The storm snarled travel at the two Chicago airports, with O’Hare hit the hardest. With about 900 flights canceled, at least two airlines requested cots for stranded passengers who were spending the night at the airport, said Kristen Cabanban, a Chicago Department of Aviation spokeswoman. It was considerably better at Midway Airport, where 100 flights were canceled and delays were half that of O’Hare’s, she said.
Air passengers on Thursday could expect “a lot of plane catchup” and should check with their airlines before going to the airport, Cabanban said.
Even as legions of plows and salt trucks wended through the area, slushy roads kept homebound traffic to a crawl and contributed to spinouts, especially on the expressways. Snow shoveling was tied to at least one death: an apparent heart attack suffered by a shoveler.
The likes of the winter blast hadn’t been seen here since late January 2002, when a foot of snow blanketed O’Hare. But for the most part, commuters, road workers and fun-seekers proved they haven’t forgotten how to deal with a wintertime whopper.
Abby Sup, 18, a senior at Carmel High School in Mundelein, was so hopeful for a snow day that she checked her school’s Web site at 6:30 a.m. When she learned she had the day free, she celebrated by meeting three friends for breakfast and then took off for a Libertyville sledding hill.
Snowmobile trails opened Wednesday afternoon in Lake County. Trails remained closed in Cook County forest preserves, a district spokesman said, but could open Thursday if the predicted 6 to 10 inches of snow falls. Snowmobile trails also were closed Wednesday in McHenry County.
Because temperatures hovered near 32 degrees, much of the snow that fell on Chicago roadways quickly melted, said Matt Smith, chief spokesman for the Chicago Department of Streets and Sanitation, which sent out its fleet of 262 snow trucks.
“We kind of like snow. When people see it, they slow down and drive more carefully,” Smith said. “It’s the icy, slick condition which people tend to ignore until there’s a skid.
High temperatures on Thursday are expected to hover in the lower 20s and the upper 20s by Friday. Temperatures should rise by the weekend, with highs well above freezing by Sunday, Krein said.

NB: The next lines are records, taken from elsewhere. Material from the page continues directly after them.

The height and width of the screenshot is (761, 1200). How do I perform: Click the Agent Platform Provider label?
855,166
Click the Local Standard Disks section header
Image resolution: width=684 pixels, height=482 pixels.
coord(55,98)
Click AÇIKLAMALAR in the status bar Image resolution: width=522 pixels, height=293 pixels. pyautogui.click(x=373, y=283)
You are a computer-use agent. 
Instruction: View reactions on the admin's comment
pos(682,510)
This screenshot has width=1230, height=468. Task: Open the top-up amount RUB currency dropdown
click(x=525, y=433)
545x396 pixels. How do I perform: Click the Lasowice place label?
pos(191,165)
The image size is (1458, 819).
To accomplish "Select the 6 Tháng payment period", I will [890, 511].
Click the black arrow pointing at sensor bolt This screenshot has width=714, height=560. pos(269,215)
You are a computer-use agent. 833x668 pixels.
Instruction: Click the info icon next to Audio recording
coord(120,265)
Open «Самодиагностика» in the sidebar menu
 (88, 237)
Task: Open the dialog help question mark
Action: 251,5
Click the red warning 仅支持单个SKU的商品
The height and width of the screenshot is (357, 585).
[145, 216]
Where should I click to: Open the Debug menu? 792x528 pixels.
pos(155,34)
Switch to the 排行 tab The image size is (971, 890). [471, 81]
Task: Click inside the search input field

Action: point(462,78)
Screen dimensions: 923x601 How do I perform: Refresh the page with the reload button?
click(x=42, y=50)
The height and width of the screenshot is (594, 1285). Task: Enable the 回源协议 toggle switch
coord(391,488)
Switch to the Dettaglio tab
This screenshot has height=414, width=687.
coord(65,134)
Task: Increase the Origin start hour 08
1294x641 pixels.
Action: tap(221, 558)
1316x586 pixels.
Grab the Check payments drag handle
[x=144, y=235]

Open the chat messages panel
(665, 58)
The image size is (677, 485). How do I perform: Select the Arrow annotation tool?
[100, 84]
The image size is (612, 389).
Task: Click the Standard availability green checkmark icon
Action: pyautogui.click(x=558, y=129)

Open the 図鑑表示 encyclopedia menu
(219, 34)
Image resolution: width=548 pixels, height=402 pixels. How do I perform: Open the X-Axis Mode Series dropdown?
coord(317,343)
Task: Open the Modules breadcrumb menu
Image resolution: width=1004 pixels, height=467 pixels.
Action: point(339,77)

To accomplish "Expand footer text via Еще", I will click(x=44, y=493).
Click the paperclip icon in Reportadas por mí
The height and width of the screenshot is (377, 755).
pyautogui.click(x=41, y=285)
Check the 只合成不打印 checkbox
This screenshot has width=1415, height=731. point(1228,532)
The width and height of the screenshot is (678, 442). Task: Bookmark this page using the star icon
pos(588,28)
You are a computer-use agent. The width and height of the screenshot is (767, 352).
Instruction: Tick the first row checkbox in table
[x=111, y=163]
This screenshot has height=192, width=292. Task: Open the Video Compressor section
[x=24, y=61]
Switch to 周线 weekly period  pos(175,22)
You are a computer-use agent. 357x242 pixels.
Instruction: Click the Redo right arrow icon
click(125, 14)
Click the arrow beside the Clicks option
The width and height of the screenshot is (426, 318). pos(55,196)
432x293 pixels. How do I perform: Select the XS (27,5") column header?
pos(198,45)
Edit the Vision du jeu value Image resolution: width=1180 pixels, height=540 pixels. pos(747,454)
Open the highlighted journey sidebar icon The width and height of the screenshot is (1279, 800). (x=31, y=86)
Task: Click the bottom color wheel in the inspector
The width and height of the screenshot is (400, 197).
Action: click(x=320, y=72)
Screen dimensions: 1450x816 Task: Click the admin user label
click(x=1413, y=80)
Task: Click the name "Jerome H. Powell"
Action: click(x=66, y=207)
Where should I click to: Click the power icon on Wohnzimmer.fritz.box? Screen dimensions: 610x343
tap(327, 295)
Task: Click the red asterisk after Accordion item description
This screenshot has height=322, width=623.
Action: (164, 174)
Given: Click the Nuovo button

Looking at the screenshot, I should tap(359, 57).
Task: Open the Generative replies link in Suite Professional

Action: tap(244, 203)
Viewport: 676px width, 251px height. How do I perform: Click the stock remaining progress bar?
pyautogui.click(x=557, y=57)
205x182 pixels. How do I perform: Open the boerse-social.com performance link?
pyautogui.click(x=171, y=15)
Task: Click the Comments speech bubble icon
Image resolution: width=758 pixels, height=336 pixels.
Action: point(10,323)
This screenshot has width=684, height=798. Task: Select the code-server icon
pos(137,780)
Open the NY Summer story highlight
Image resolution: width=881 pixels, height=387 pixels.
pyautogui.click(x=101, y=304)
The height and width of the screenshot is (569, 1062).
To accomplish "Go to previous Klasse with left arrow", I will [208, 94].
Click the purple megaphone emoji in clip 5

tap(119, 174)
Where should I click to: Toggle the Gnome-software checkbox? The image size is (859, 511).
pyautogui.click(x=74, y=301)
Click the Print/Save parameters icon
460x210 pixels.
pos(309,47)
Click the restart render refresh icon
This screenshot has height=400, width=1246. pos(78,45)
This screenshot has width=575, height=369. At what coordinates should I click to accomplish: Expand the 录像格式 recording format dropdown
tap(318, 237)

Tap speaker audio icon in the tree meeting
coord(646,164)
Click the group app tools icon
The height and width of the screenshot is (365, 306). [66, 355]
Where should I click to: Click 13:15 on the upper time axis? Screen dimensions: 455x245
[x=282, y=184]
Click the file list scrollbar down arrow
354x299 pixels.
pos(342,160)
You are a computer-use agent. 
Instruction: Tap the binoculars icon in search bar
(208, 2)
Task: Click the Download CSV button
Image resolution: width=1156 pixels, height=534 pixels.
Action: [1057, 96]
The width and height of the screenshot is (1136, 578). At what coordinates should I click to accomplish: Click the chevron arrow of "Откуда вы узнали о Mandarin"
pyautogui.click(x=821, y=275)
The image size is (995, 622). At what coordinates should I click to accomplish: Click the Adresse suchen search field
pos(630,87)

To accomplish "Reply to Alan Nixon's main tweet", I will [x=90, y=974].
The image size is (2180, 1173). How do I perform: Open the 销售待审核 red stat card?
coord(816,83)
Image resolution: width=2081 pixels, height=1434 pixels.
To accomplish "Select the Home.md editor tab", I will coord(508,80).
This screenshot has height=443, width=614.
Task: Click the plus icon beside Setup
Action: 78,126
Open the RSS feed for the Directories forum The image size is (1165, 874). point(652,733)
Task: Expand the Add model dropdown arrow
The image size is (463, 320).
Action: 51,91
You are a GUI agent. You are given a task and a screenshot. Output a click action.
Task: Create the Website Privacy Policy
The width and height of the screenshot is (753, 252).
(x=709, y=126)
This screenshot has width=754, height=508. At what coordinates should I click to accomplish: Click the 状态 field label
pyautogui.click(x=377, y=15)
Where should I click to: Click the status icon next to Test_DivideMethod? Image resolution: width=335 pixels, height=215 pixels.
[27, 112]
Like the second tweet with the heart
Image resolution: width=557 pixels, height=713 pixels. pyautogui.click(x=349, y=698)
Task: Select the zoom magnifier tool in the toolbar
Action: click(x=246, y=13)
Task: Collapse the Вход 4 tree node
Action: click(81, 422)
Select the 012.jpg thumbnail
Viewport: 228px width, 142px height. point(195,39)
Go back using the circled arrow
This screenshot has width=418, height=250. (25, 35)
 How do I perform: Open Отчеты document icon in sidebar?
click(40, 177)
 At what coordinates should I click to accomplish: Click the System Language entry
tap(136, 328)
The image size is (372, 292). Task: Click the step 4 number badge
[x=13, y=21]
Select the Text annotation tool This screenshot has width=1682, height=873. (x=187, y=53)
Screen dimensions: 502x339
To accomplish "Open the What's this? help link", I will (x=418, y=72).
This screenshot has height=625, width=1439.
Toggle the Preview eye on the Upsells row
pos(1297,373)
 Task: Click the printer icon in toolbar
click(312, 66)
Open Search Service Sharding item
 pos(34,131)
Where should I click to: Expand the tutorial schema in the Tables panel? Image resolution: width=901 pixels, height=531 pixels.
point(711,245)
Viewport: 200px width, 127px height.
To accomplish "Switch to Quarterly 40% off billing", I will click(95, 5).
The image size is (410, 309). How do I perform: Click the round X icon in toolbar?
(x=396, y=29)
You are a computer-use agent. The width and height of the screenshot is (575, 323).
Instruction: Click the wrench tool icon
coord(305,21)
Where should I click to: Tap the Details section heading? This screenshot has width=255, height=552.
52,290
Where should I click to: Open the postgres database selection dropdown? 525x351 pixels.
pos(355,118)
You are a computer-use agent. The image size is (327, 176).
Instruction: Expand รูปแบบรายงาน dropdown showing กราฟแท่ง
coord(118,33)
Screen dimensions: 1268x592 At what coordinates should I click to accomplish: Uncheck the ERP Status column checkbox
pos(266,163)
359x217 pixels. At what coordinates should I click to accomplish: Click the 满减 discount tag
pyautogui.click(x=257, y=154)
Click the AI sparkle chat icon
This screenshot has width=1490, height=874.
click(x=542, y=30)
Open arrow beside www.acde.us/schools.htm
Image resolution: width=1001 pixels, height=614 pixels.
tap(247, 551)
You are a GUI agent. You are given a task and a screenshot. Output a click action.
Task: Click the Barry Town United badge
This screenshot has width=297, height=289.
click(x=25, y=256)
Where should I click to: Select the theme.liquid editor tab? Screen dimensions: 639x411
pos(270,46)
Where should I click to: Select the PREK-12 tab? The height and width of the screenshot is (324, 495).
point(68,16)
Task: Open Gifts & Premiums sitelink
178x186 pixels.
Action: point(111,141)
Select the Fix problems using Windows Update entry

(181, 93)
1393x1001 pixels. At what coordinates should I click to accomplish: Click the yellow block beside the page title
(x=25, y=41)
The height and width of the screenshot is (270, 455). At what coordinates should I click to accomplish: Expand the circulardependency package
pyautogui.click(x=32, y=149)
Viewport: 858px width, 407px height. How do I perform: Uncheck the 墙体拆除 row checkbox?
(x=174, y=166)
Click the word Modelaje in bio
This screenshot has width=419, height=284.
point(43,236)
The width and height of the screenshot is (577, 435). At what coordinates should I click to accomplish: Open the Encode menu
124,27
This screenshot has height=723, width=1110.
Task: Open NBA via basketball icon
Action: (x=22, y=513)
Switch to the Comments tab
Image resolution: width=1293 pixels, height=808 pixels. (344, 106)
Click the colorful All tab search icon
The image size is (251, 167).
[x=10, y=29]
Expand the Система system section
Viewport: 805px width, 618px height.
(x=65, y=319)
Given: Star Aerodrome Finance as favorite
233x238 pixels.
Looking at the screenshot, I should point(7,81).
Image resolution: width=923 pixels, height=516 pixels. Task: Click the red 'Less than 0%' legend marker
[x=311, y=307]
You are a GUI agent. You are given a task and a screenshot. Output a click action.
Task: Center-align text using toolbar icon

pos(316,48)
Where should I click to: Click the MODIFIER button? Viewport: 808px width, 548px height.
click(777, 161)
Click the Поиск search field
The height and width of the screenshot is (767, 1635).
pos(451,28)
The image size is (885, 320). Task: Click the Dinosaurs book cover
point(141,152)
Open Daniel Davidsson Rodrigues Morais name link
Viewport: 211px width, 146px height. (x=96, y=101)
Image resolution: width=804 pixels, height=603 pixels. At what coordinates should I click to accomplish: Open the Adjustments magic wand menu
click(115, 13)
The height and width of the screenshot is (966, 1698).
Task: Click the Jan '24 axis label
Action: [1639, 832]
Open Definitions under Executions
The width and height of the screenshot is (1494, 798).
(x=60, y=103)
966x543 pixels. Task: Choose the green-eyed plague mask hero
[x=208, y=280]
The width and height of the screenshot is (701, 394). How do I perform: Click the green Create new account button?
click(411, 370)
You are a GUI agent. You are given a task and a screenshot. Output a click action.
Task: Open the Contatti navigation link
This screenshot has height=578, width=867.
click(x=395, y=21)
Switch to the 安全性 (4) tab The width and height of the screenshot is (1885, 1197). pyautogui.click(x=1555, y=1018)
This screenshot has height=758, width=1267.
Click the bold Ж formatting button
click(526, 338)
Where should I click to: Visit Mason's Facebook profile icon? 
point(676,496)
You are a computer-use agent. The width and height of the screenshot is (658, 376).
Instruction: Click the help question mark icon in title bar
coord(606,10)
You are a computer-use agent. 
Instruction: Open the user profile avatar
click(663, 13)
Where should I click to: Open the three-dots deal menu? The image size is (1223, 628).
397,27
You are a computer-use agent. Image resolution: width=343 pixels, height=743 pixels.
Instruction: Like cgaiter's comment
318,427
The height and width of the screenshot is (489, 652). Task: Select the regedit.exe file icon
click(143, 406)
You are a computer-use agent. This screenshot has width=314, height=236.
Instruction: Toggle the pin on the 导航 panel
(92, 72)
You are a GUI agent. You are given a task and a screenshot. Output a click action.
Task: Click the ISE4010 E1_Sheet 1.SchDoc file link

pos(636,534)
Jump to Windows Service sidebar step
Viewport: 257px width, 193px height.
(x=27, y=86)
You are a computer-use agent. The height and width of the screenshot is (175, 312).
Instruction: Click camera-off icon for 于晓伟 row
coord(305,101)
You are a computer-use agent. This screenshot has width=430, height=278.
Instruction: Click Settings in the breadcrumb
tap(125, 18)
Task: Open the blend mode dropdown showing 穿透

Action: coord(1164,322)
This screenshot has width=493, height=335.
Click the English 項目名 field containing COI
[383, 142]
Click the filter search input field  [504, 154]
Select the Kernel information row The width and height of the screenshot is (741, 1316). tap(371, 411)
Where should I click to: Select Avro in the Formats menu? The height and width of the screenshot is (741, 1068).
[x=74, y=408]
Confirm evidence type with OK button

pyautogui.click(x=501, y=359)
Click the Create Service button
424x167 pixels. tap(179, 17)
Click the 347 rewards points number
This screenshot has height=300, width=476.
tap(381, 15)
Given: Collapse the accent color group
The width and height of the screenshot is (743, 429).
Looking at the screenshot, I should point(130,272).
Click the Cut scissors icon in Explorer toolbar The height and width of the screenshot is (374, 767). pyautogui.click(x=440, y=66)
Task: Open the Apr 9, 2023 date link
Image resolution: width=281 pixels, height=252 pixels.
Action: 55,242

Traffic reporters slow Ryan traffic
Rubber-necking drivers staring at TV crews reporting on traffic nearly doubled the Wednesday morning inbound rush-hour drive time on the Dan Ryan Expressway, one professional observer said.
“The Dan Ryan was a mess,” said Bart Shore, WBBM-AM’s morning traffic reporter. The delay slowed the 28-minute drive from 95th Street to downtown at 6:30 a.m. to 50 minutes.